Biosimilars are readily available in this country and could decrease treatment costs associated with biologic medications, but providers that adopt lower-cost biosimilars often see lower practice profits under today's "buy-and-bill” reimbursement model for infused therapies, which could pose an obstacle to more widespread adoption, according to a Navigant study.

Navigant said this is because private payers, unlike CMS, do not generally incentivize the use of biosimilars through differential reimbursement, which rewards providers for making care decisions based on efficiency, cost, quality and effectiveness. "As a result, adoption of lower-cost biosimilars in today's reimbursement model leads to a reduction in practice profits for most providers," the company added.

For the study, Navigant used a hypothetical scenario where an infused innovator product costs $1,000 per unit dose, and a comparable biosimilar is priced at a 15 percent discount. In this scenario, the average physician office that adopts the biosimilar could lose $9 in gross profit per dose, according to the study. Navigant estimates potential losses for outpatient hospitals and 340B or disproportionate share hospitals at $43 per dose and as much as $79 per dose, respectively. Additionally, the company said individual providers with 50 therapy patients could potentially lose as much as $50,000 annually, and the loss would increase with multiple biosimilars coming to market.

Broad adoption of biosimilar alternatives could decrease providers' profits by as much as $100 million nationwide. "In this environment, private payers will need to meaningfully change their reimbursement scheme, or preferentially incentivize the use of biosimilars, in order to spur adoption.

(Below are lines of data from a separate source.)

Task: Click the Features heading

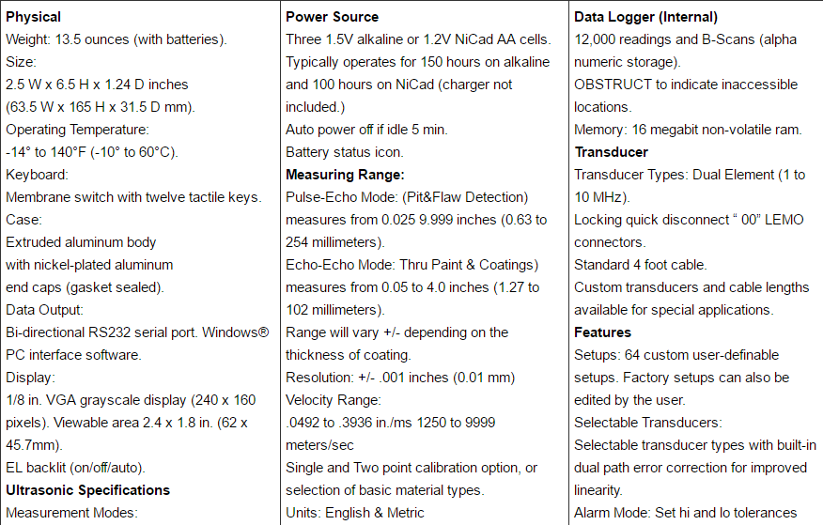Action: (x=602, y=332)
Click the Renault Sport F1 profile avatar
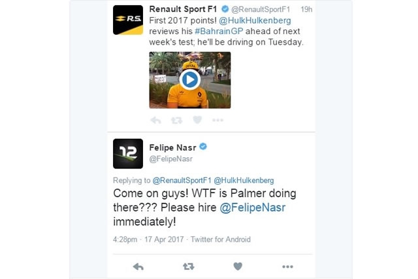The width and height of the screenshot is (418, 279). click(128, 20)
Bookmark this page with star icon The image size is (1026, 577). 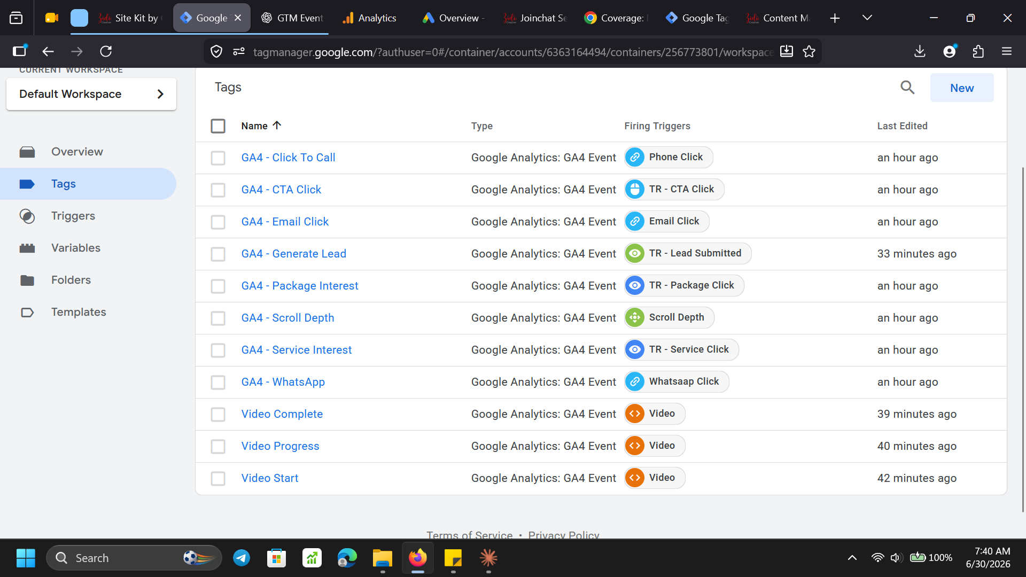[809, 51]
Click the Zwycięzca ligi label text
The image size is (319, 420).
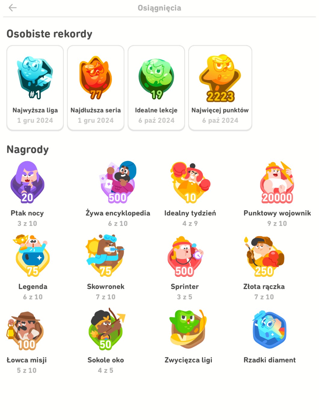(x=188, y=360)
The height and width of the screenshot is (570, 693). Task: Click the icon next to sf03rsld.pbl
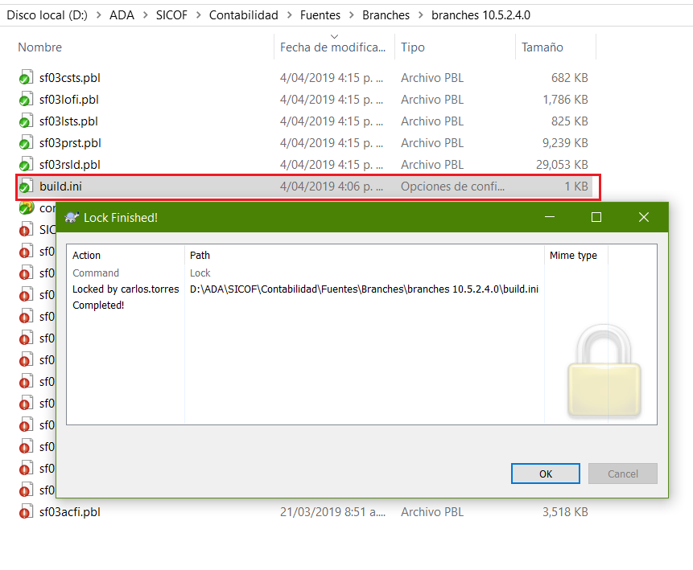click(25, 166)
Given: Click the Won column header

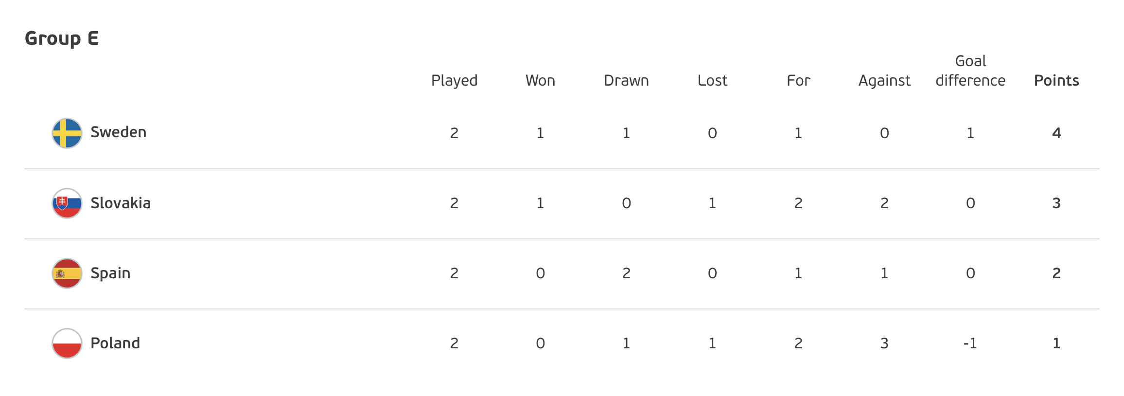Looking at the screenshot, I should (x=540, y=80).
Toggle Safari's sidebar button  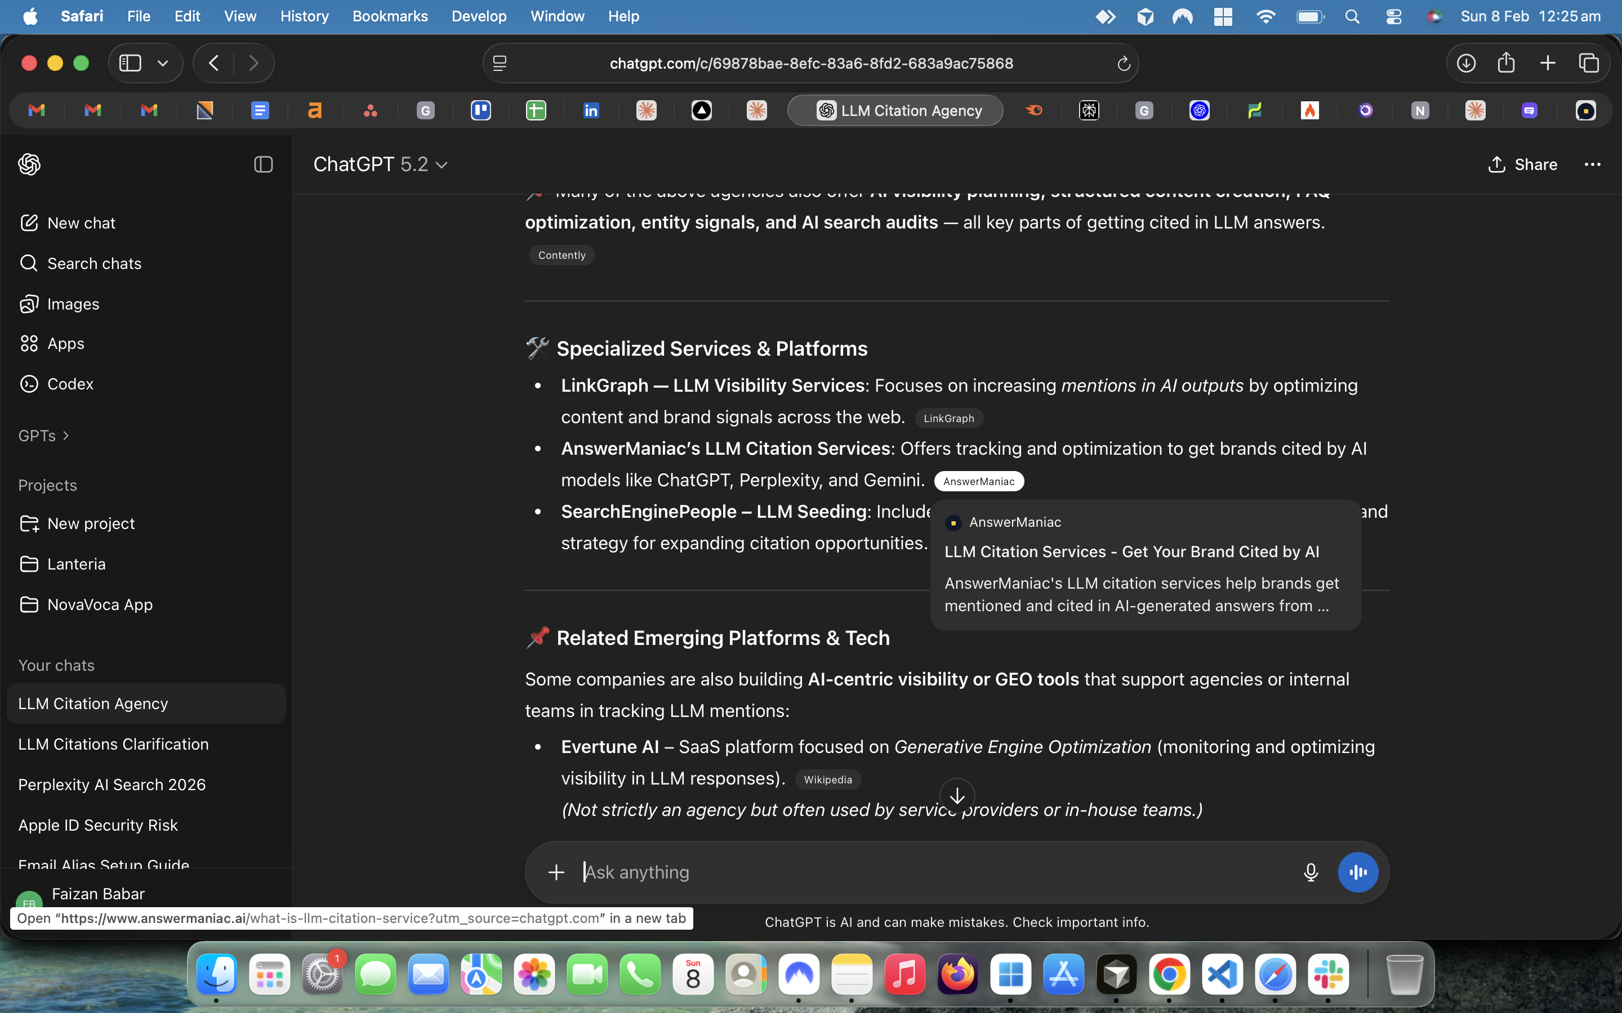click(x=130, y=64)
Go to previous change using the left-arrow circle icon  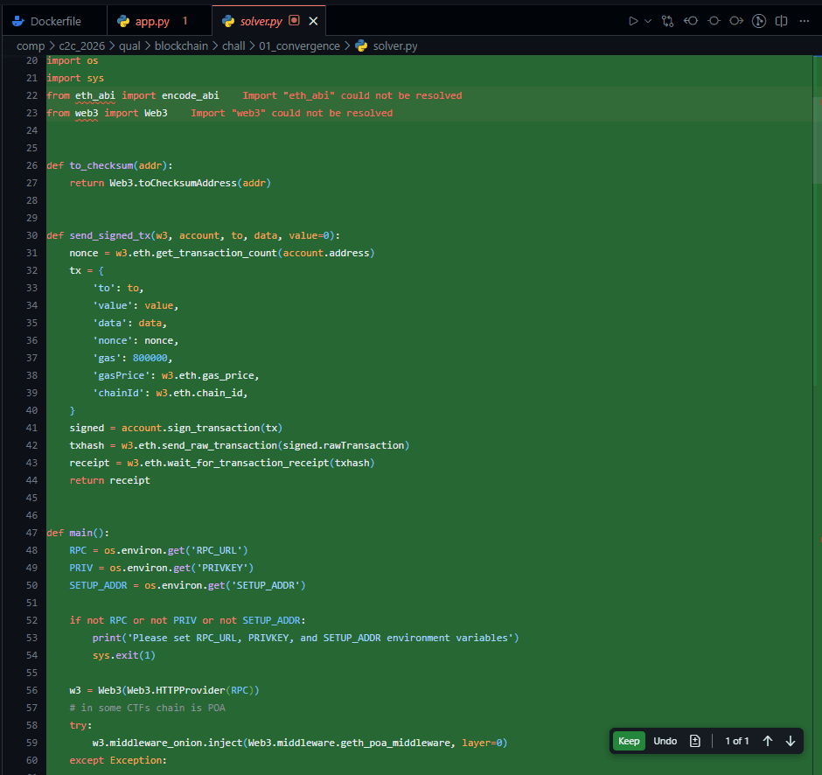point(691,20)
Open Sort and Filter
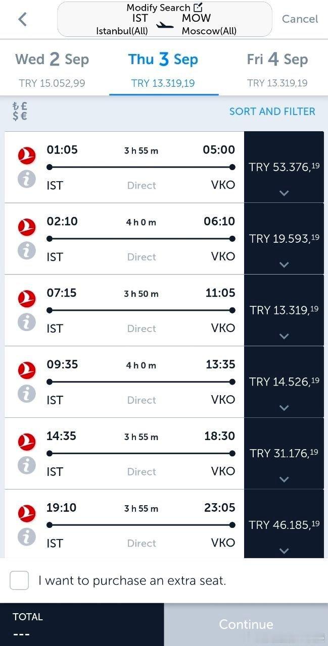The width and height of the screenshot is (328, 646). [x=272, y=112]
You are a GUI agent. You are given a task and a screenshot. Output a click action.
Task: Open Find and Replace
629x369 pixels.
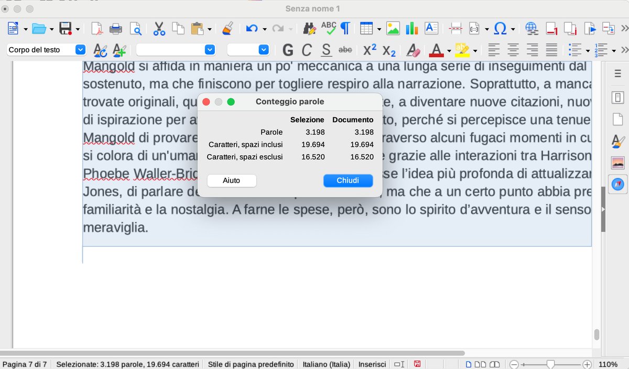[310, 28]
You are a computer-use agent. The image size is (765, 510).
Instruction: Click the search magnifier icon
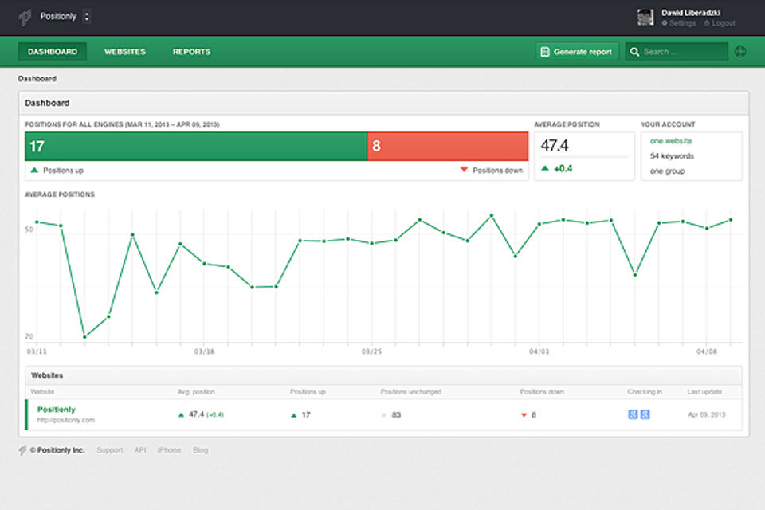[x=634, y=52]
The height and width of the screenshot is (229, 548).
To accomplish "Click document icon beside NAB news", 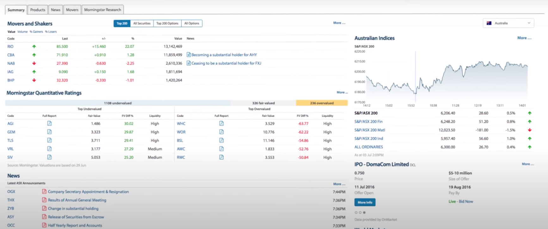I will pyautogui.click(x=189, y=63).

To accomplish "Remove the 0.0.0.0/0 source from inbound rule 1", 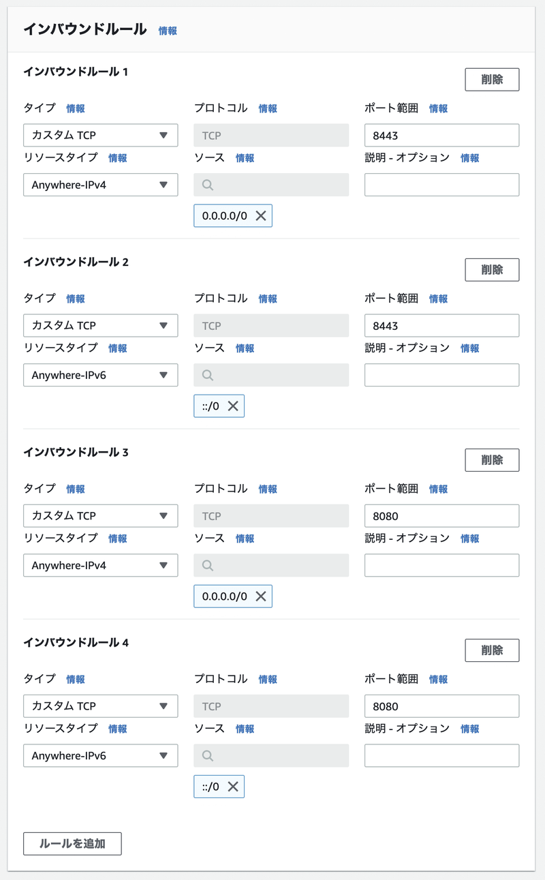I will (260, 216).
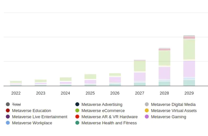Click the teal Health and Fitness dot
The height and width of the screenshot is (136, 208).
coord(77,123)
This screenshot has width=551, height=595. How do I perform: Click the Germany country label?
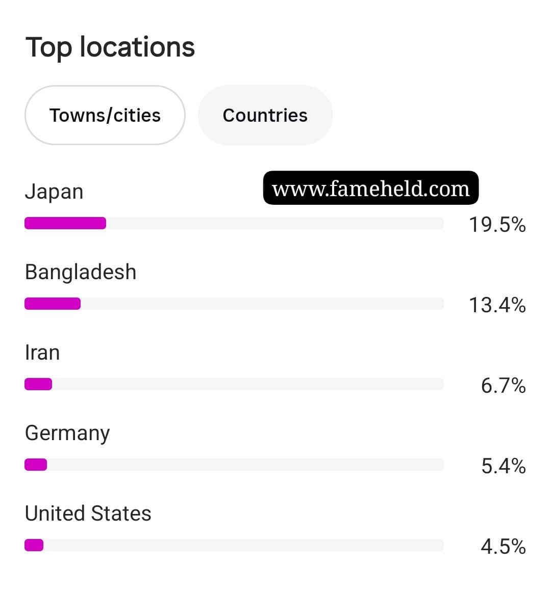(67, 434)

Following the lead of CMS, commercial payers could offer favorable and differential reimbursement of an additional 4 percentage points for physician practices, 8 percentage points for hospitals, or 16 percentage points for 340B hospitals as a means to neutralize the profit loss for providers that adopt biosimilars," Navigant said.

The company added, "With this type of differential reimbursement, payers can minimize an important barrier to biosimilar usage and seek a middle ground where both payers and providers see cost savings and increased profits."